Now here is a poem of Gregory Orr’s to further deepen and enlarge the mystery:
Some say you’re lucky
If nothing shatters it.
But then you wouldn’t
Understand poems or songs,
You’d never know
Beauty comes from loss.
It’s deep inside Every person:
A tear tinier
Than a pearl or thorn.
It’s one of the places
Where the beloved is born.
Ah, here is wisdom from a man so tragically familiar with crippling loss. When he was twelve years old Orr was responsible for the death of his brother in a hunting accident. Orr’s beloved is an enigmatic presence in his last two books. Not necessarily synonymous with God but in aspects seems to fit the bill!

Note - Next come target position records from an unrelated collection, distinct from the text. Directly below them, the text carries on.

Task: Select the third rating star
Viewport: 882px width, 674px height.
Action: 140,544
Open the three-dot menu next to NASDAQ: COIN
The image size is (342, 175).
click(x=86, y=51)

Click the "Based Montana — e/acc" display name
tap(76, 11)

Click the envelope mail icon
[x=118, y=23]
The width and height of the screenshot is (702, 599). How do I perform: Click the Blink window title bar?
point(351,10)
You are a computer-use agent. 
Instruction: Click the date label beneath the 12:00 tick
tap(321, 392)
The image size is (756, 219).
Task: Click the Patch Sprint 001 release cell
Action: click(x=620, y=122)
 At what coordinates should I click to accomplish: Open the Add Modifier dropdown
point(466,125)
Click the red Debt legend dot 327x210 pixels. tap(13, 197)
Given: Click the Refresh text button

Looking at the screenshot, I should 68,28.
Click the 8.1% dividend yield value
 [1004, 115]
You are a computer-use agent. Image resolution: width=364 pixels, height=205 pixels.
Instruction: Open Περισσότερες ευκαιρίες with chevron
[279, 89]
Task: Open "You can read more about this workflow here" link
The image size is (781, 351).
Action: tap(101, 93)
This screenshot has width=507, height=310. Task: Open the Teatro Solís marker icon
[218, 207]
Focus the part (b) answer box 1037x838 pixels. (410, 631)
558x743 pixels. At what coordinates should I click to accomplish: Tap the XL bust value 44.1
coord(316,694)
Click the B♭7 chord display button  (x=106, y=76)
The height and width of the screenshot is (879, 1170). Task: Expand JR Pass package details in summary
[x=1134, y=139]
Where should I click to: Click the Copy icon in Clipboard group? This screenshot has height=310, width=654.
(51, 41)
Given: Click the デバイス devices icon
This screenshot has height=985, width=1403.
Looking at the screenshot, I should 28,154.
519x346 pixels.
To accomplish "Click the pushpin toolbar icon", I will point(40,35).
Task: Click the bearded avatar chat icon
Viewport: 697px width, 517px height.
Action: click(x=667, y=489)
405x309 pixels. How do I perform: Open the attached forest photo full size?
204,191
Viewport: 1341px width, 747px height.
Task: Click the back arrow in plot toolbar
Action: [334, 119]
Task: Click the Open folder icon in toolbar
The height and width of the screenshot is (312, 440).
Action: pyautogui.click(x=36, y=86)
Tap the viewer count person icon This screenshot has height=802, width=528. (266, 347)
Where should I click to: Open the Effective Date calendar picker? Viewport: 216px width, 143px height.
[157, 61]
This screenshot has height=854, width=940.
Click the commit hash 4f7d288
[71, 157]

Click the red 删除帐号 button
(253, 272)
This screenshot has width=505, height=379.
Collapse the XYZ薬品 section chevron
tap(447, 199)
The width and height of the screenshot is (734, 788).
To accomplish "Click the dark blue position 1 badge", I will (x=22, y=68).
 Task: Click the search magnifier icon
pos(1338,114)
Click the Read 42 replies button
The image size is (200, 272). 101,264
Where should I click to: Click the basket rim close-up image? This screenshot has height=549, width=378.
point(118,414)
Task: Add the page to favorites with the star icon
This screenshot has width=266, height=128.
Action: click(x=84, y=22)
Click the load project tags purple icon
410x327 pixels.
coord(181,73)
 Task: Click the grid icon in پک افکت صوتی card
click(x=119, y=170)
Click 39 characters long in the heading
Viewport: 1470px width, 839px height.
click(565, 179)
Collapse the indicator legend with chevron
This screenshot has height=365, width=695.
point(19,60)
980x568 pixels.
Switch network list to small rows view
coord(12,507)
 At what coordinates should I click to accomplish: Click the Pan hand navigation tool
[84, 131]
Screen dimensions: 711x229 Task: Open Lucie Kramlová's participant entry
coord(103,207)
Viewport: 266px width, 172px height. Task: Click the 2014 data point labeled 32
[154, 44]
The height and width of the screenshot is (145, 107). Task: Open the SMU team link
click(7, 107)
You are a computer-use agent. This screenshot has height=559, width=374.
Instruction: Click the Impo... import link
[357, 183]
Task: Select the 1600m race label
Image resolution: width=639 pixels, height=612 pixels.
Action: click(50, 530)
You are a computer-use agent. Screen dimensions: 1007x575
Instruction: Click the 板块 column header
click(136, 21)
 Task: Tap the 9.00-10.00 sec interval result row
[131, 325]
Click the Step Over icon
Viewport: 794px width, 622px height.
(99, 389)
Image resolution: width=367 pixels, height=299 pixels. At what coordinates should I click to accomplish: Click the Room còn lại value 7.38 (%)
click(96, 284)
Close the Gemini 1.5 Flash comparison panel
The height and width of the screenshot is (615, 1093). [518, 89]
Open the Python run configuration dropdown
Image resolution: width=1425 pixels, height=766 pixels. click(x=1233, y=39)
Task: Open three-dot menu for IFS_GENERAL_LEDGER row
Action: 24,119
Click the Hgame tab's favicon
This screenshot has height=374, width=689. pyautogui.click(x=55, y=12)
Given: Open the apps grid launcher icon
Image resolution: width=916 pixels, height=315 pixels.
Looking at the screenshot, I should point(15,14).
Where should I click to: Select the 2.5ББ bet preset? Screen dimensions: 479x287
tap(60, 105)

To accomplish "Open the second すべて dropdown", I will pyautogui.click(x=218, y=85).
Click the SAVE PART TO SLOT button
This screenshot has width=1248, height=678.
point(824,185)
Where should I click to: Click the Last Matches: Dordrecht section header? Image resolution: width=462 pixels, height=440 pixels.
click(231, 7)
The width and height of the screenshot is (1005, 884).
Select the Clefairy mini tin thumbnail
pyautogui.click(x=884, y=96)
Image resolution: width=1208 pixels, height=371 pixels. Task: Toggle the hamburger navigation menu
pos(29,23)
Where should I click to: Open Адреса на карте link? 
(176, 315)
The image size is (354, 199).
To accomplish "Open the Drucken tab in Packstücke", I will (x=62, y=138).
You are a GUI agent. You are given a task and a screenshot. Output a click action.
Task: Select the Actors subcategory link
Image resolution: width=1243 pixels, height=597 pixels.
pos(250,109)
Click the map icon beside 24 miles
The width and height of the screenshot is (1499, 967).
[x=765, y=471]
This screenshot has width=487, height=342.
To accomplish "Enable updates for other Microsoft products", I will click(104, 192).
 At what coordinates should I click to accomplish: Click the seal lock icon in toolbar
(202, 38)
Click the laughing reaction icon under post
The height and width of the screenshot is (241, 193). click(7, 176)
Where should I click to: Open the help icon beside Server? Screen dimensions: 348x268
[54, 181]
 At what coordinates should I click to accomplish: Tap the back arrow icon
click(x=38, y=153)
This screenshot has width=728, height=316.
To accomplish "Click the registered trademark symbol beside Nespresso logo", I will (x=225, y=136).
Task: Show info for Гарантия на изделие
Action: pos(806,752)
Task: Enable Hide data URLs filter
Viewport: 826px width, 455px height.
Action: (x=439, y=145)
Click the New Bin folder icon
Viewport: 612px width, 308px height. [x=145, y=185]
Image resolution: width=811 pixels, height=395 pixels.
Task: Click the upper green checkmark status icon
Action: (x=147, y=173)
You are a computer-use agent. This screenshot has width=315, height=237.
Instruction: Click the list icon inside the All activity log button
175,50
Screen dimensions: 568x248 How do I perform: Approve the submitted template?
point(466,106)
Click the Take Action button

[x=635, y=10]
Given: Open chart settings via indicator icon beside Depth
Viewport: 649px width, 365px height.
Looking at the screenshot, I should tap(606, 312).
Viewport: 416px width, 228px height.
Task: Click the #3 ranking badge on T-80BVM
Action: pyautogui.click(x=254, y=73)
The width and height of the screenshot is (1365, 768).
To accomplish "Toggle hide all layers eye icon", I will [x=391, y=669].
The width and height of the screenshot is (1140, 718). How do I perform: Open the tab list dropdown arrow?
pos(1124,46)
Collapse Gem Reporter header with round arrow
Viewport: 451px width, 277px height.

Orr’s poem reminds me that Beauty comes from loss and even more that loss is Where the beloved is born.
Many years ago I was confronted by this quote attributed to Fyodor Dostoevsky: “There is only one thing I dread: not to be worthy of my sufferings.”
As I searched on the net to confirm the quote’s attributions I could only find a reference to it in Viktor Frankel’s book Man’s Search For Meaning. Regardless of the source, the quote is arresting. Suddenly there is a reversal. Any sense of victimization is gone. Instead there is a mysterious sense of being empowered by suffering. I was reminded of this strange reversal through two poems.
The Hungarian poet Gyorgy Faludy (1910-2006) suffered in a Communist concentration camp after the Second World War. He fled the country in 1956 and lived in Canada for twenty years before returning to Hungary in the late 1980’s. Here is a fragment from his longer poem about his concentration camp experiences called Farewell to Recsk as translated by Paul Sohar:
***
The suffering. I’d had it coming to me for quite a while.
Had I not surrendered to it, I’d still be an unsated hedonist.
Some were guzzling its cold stream like spring water,
some turned into zombies while others couldn’t stop their wails.
Now I’m ashamed to say it was easier for me, all my pains
and troubles were numbed when I wove them into poetry.
***
And what is the best part of the lesson?
While erotic desires slowly
abandoned my plundered body
love remained its steady resident.
How easy to replace love with God and feel even more comfort from this poem. The second poem comes from Rainer Maria Rilke ( 1875-1926). This small poem, part of Rilke’s uncollected poems, was translated by Galway Kinnell and Hannah Lieberman.
Long you must suffer, not knowing what,
until suddenly, from a piece of fruit hatefully bitten,
the taste of the suffering enters you.
And then you already almost love what you savour. No one
will talk it out of you again.
These poems so comfort me, adjure me that there is meaning in my suffering. And as Orr says, it is where the beloved is born. My own poem is more enigmatic and shouts my fear to the heavens. And in this I get to know myself better. And reveal to God what he or she already knows.
My spiritual challenge, revealed by the assignment, is to challenge my fear of suffering, and greater fear, that there is no God. I have already, through the death of two marriages found unbelievable grace and blessings. Now on the eve of a third marriage, which came out of much suffering, I am suddenly, and thankfully, more aware of this shadow: my fear of more suffering and absence of God in spite of all the evidence of God’s blessings in my life.
Fear or no fear I must continue to write and sing; to be grateful for my poems to dare me to new understandings. And this recent poem makes it clear what I must do:
Sounds grow and stretch my ears
this morning. I become a thinned-out string.
The beloved overshadows me, hovering.
Dare I refuse, full of fear, to sing?